**Supplied material**
******************************
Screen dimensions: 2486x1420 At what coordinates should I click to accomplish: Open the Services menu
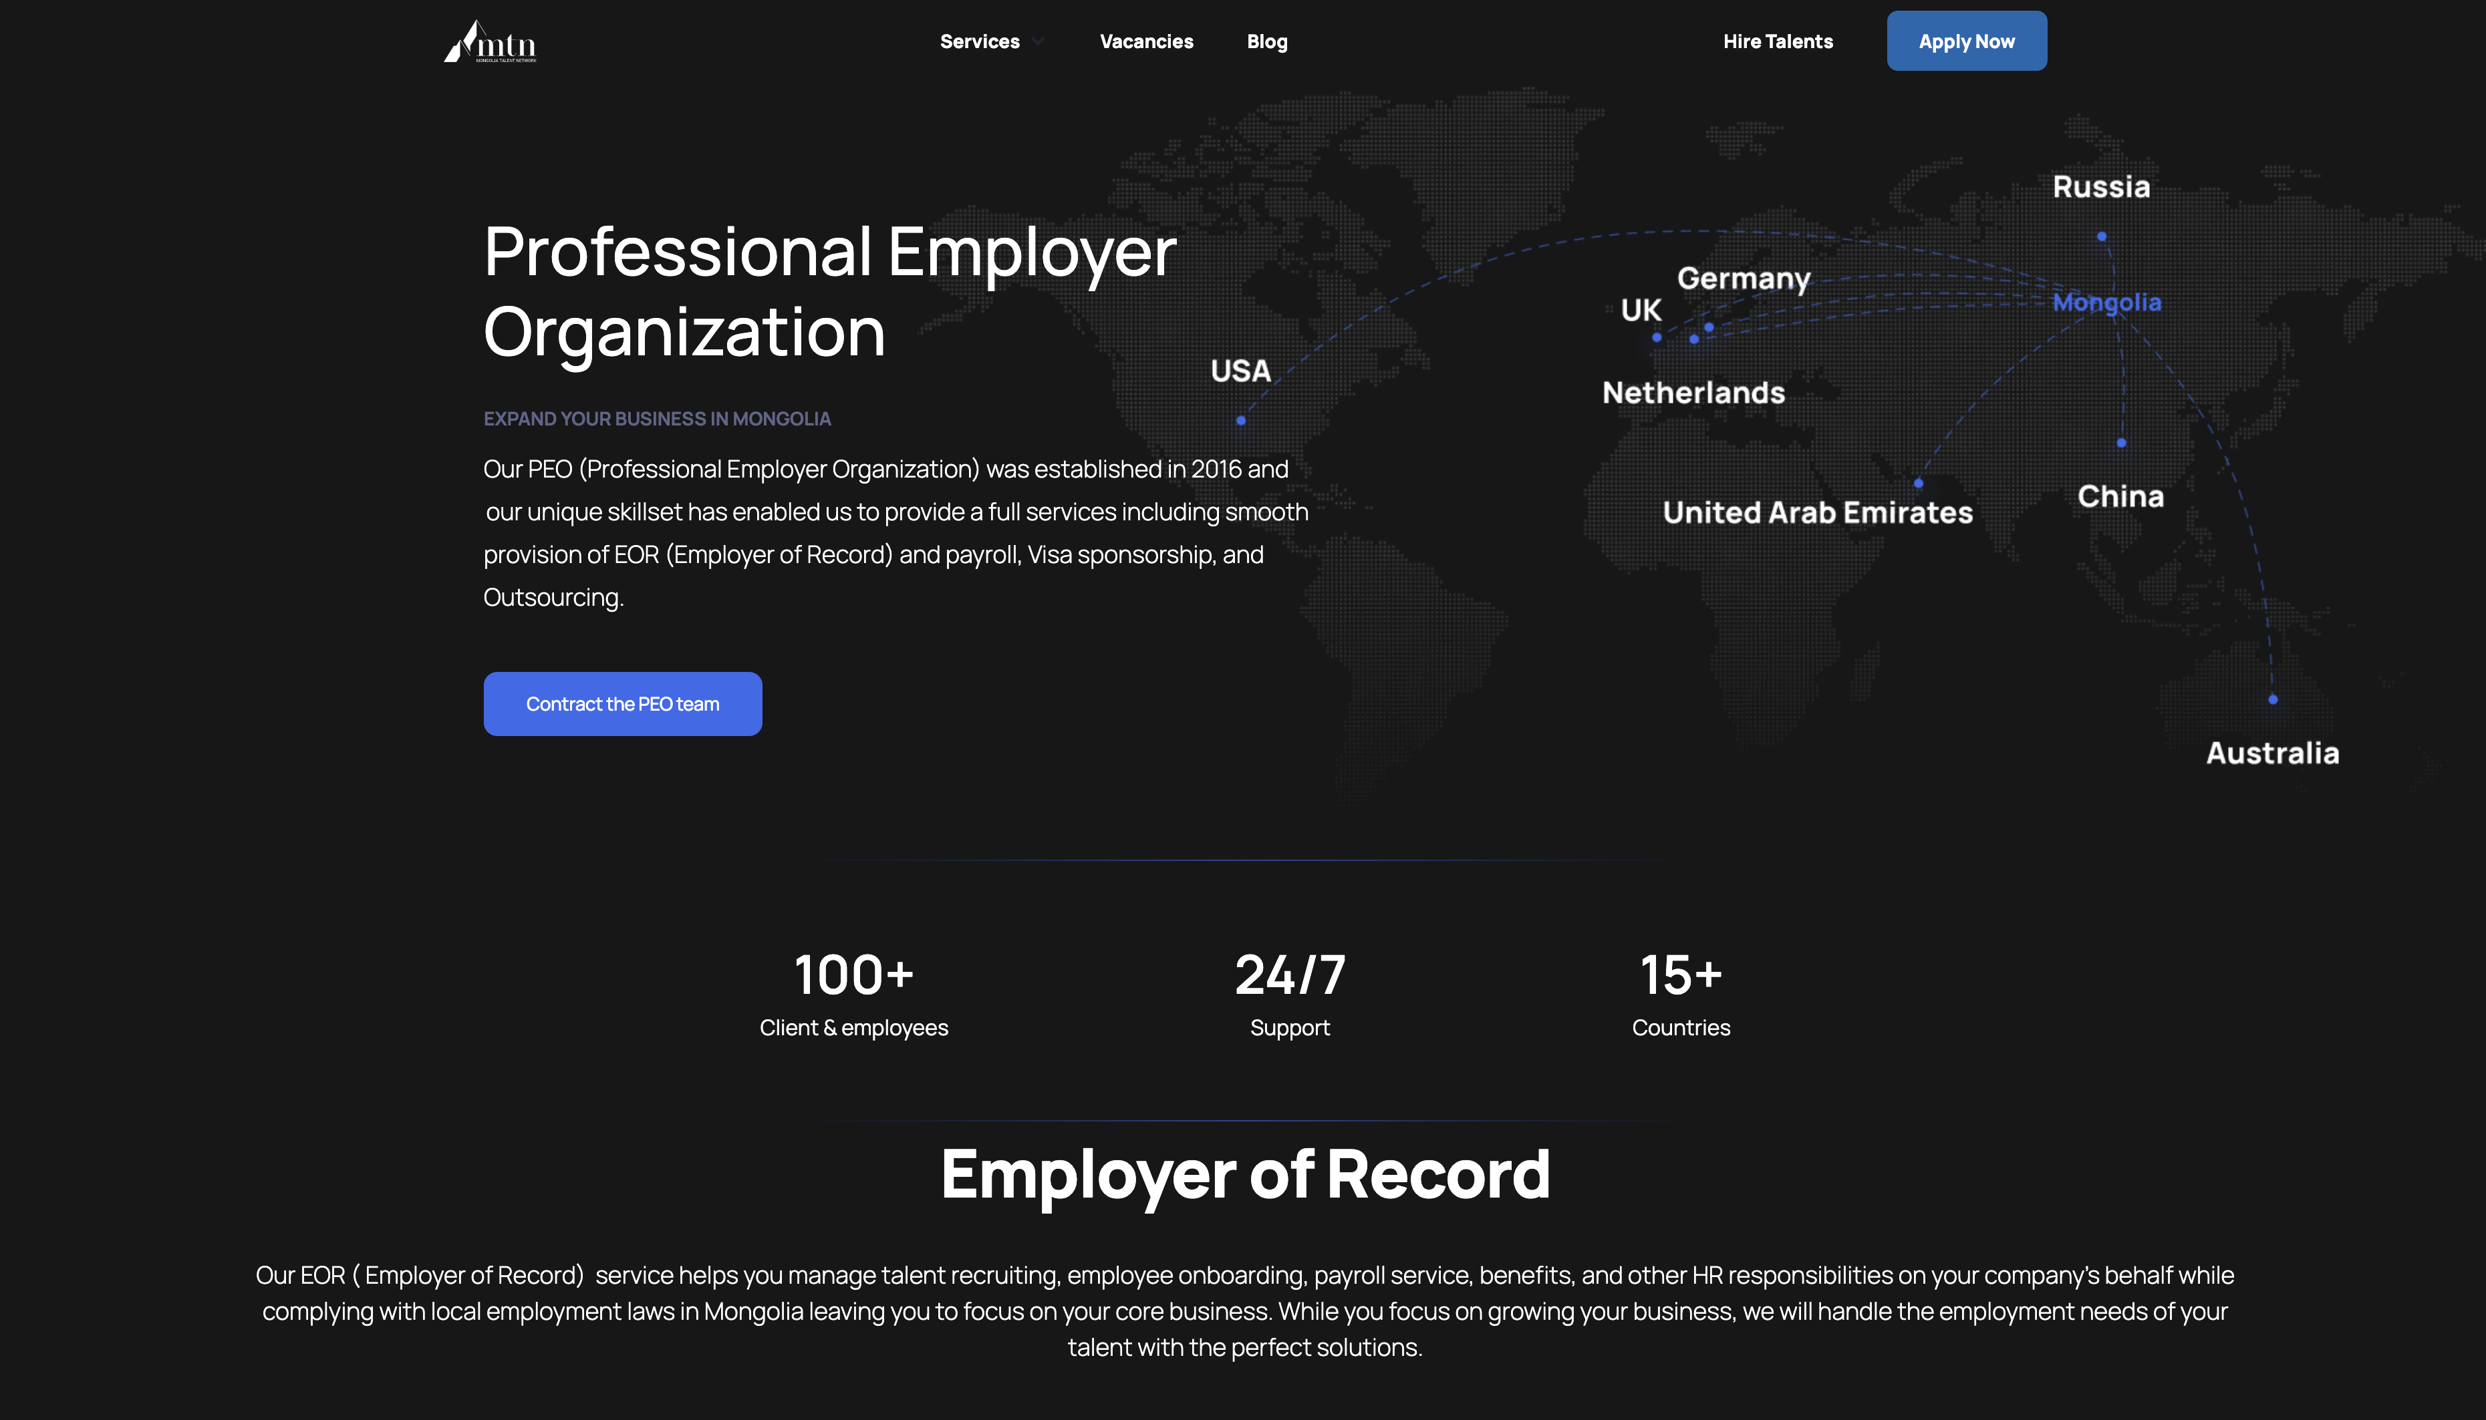(x=980, y=42)
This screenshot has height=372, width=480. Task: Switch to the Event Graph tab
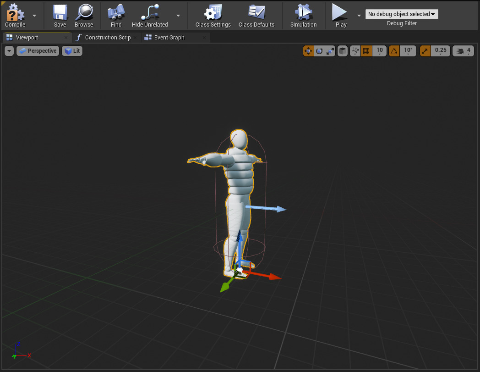coord(169,38)
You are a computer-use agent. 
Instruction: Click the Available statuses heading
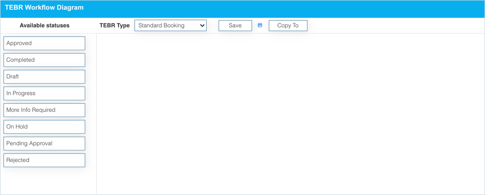[44, 25]
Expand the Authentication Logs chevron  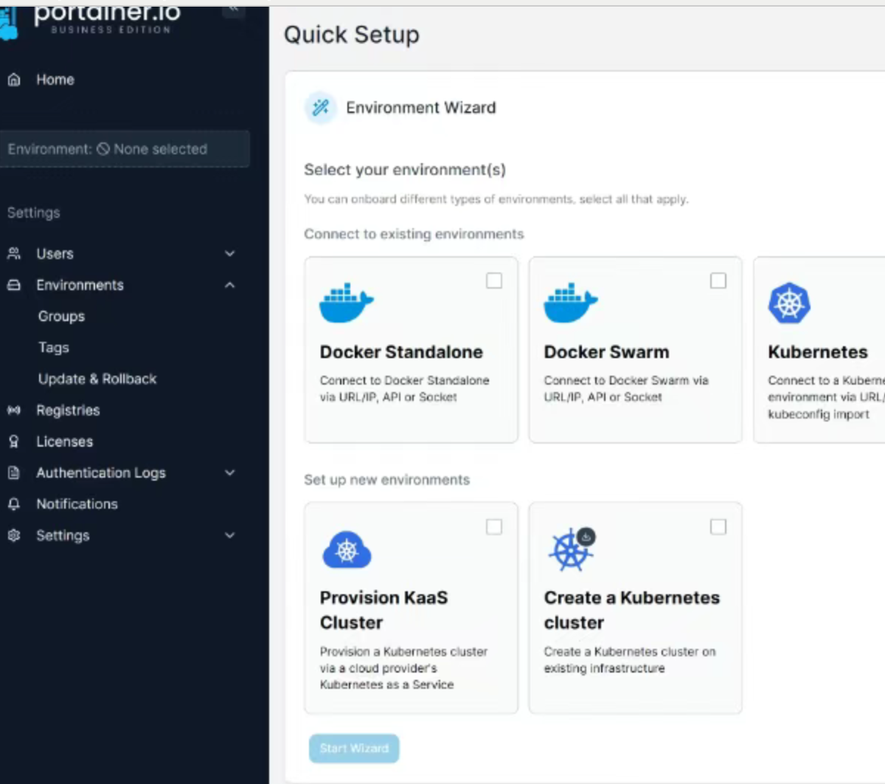[230, 473]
******************************
**Exercise prompt**
Reproduce the listing word for word, from its first line through the line containing "coord(169,38)", inclusive, and leave the pictures out.

**Finished task**
Screen dimensions: 2486x1420 At what coordinates should I click to accomplish: Open the Services menu
(x=980, y=42)
This screenshot has height=372, width=480. Task: Switch to the Event Graph tab
coord(169,38)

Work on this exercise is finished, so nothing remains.